── Dataset
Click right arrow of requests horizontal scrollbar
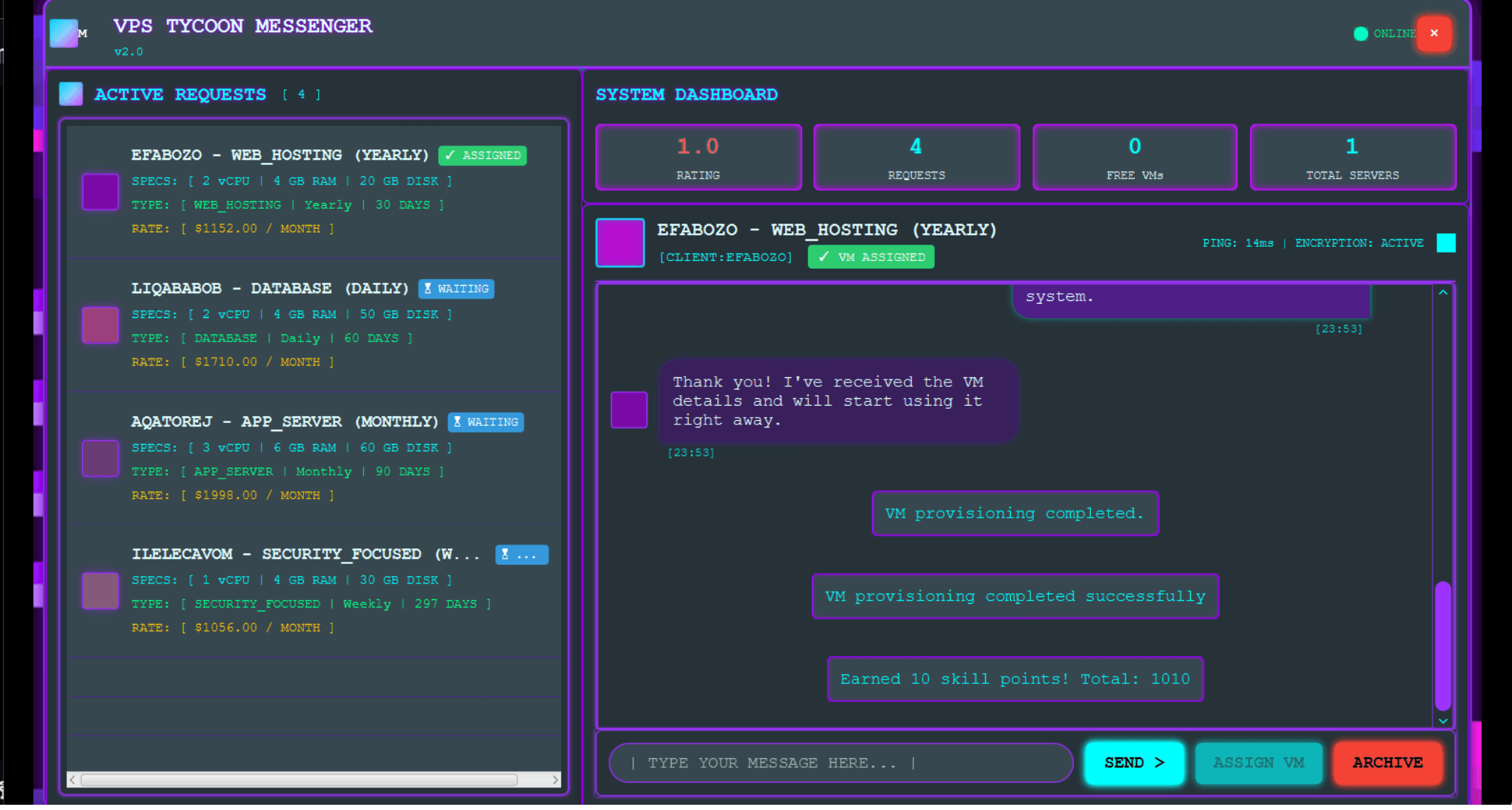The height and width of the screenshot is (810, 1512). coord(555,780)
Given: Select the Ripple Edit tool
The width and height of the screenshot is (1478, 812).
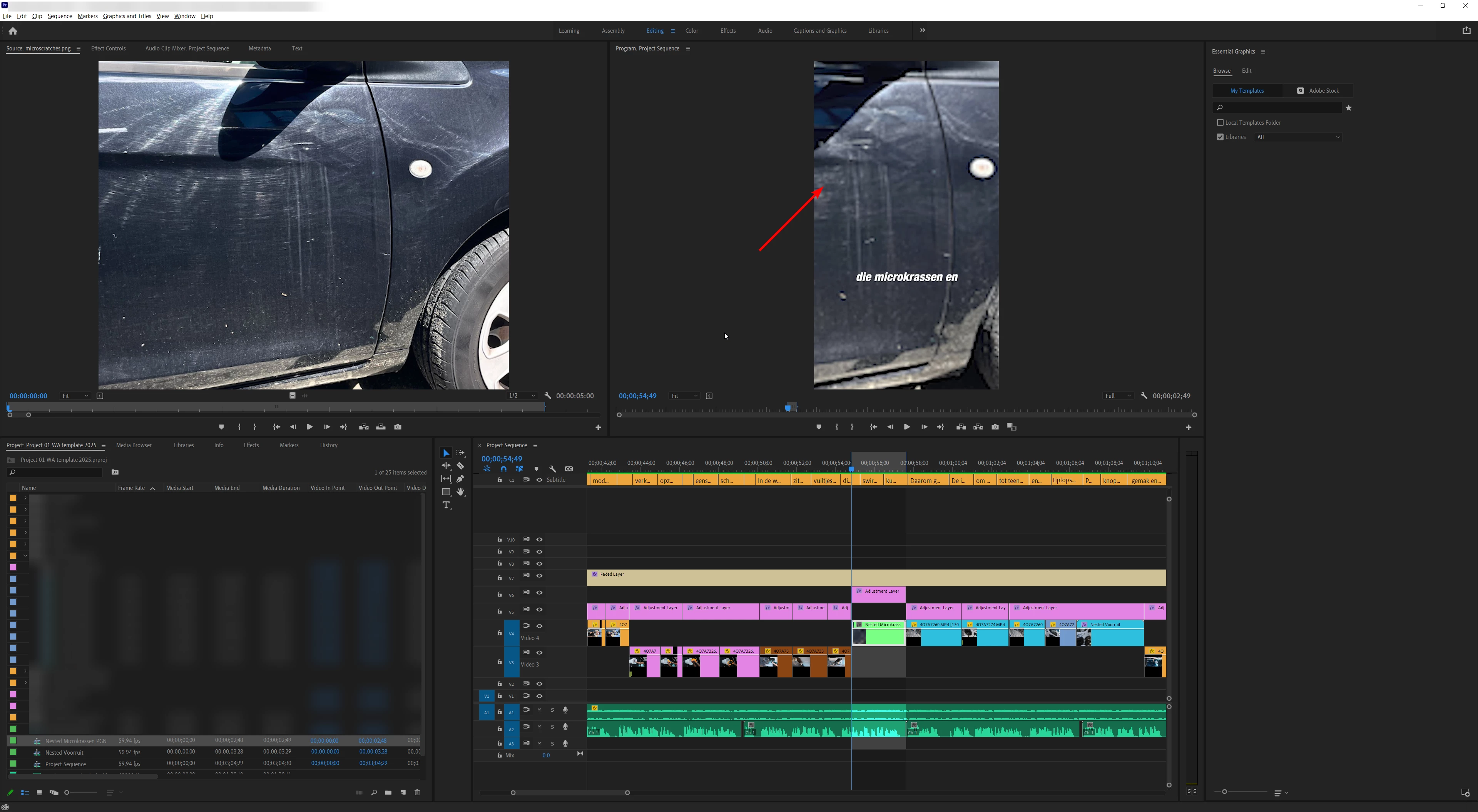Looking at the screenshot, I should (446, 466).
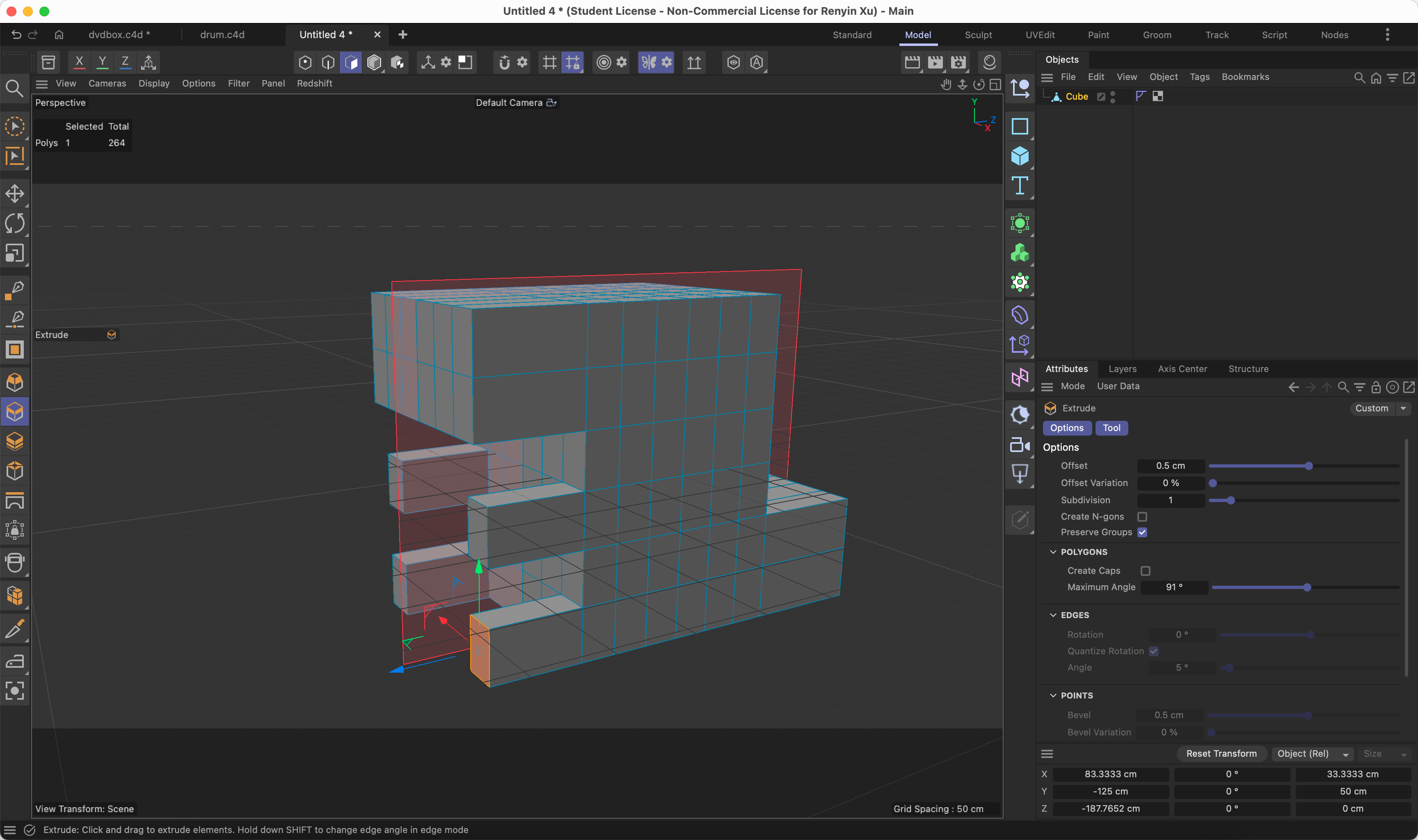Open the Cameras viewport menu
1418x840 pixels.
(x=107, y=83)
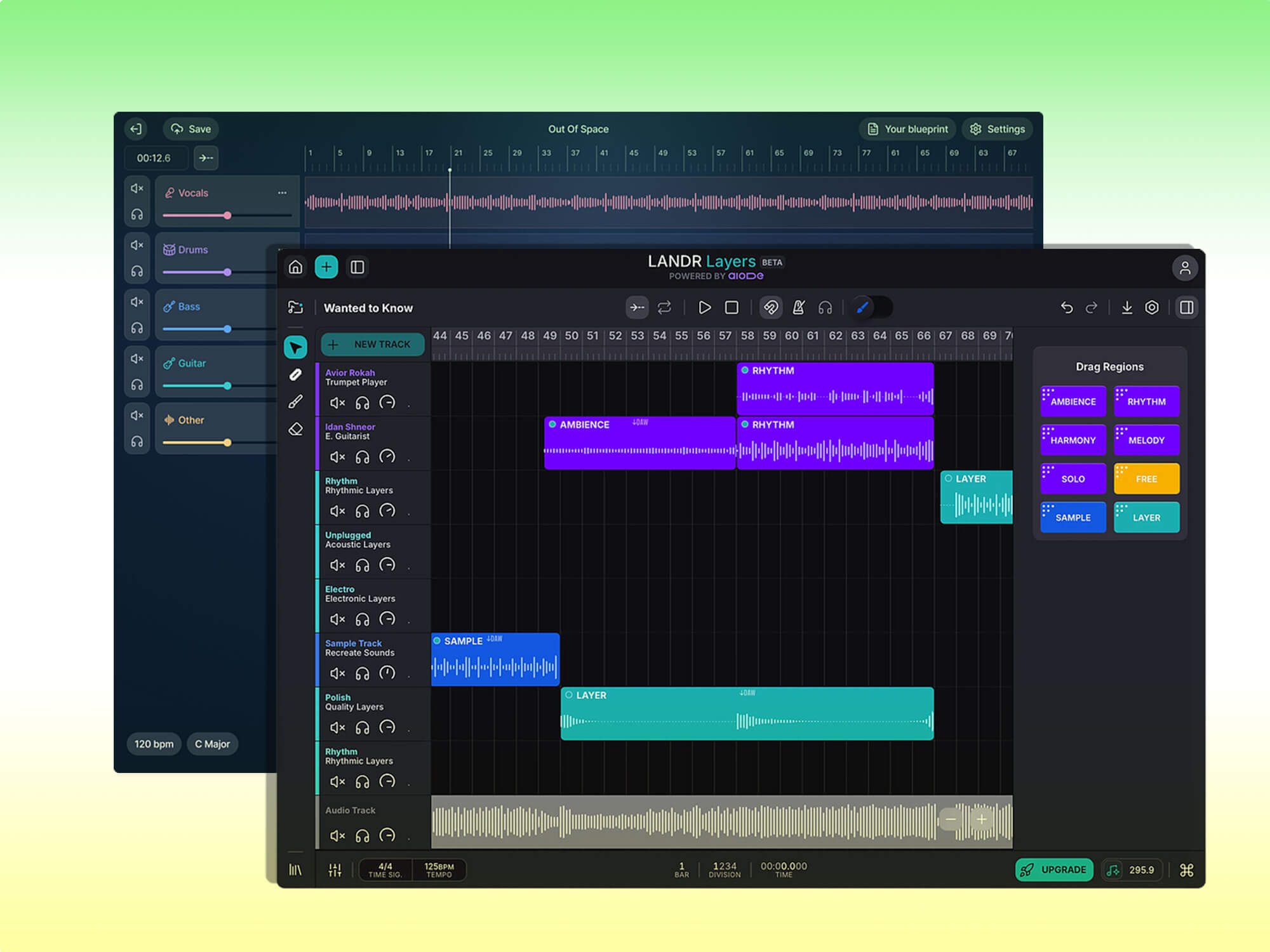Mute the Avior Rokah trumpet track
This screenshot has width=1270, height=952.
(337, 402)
────
Try it:
Skip the pictures, then return the rest of the data exactly.

Task answer:
Click right arrow of requests horizontal scrollbar
The height and width of the screenshot is (810, 1512). coord(555,780)
Given: Select the Ripple Edit tool
The width and height of the screenshot is (1478, 812).
Looking at the screenshot, I should (446, 466).
Open the Cameras viewport menu
1418x840 pixels.
(x=107, y=83)
Mute the Avior Rokah trumpet track
This screenshot has width=1270, height=952.
(337, 402)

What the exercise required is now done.